Mr Ecclestone I presume?
Welcome to the mind of Bernie Ecclestone - and an intimidating, infuriating, slippery thing it is. Try to pin it down and it switches tack and darts away
Just like your grandad, he wanders in chewing a toffee. But the eyes are utterly alert, lizard-like, darting over the disparate throng of European journalists assembled in his Kensington lair. Then, briefly, he actually seems bewildered - an expression well honed over decades of wheeler-dealing; it's a look calculated to disarm, to charm even - this endearing little old man wouldn't hurt a fly... Surely?

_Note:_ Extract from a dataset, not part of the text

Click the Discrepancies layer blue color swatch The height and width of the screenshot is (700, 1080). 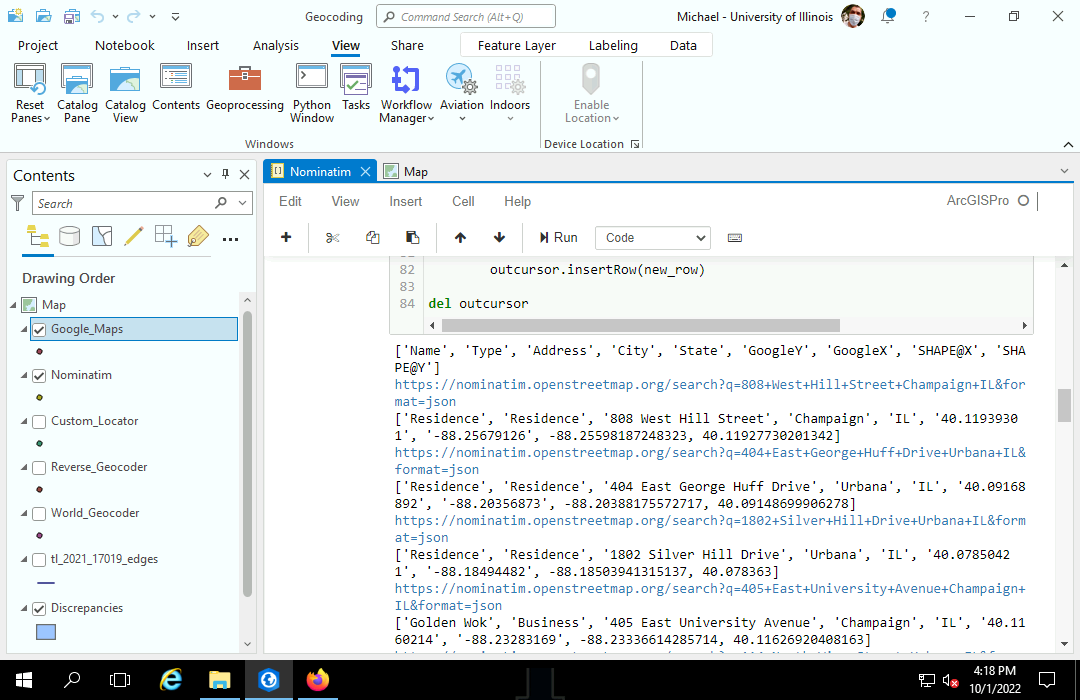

But you're promptly disabused. "I've just started to record all my interviews," he announces as he sits down. "I began to realise that my quotes weren't being written down accurately." He casts a furtive glance around the table: "I know what you bastards are like - you never spoil a good story with the truth."
Nobody dares mention that the 'truth' is something we quite possibly won't be troubling over the next hour or so...
Like some feral hunter, Bernie Ecclestone always pursues his prey silently. The soft whirr of the fax machine is usually the first hint you get that you're being stalked. It's only when the phone rings, catching you completely off-guard, and a sweetly menacing voice utters: "It's Mr Eccle-stone [with firm emphasis on that final syllable] calling" that you realise, too late, that the trap has already been sprung. It's a technique that has made him a fearsome predator.
Yet, given his determination to hug to himself the secrets that make him such an enigma, you're almost surprised to find yourself, finally, face to face with Formula 1's sharpest tack. Bernie is impassive, inscrutable, a figure of diminutive grandeur - one you're resolved to unravel and understand. For me, the situation's made all the worse by the fact that I barely know him and have never before engaged him in verbal combat. All mildly unnerving.
How do you tackle somebody like Bernard Charles Ecclestone? What are the vulnerabilities, the enthusiasms? "Ask him about his days as a racer and team owner," proffers F1 Racing's grand prix editor, Peter Windsor, some days earlier. "He likes movies; he likes art - he loves sculpture; he eats out a lot, he loves fusion food. Why not ask him about that?"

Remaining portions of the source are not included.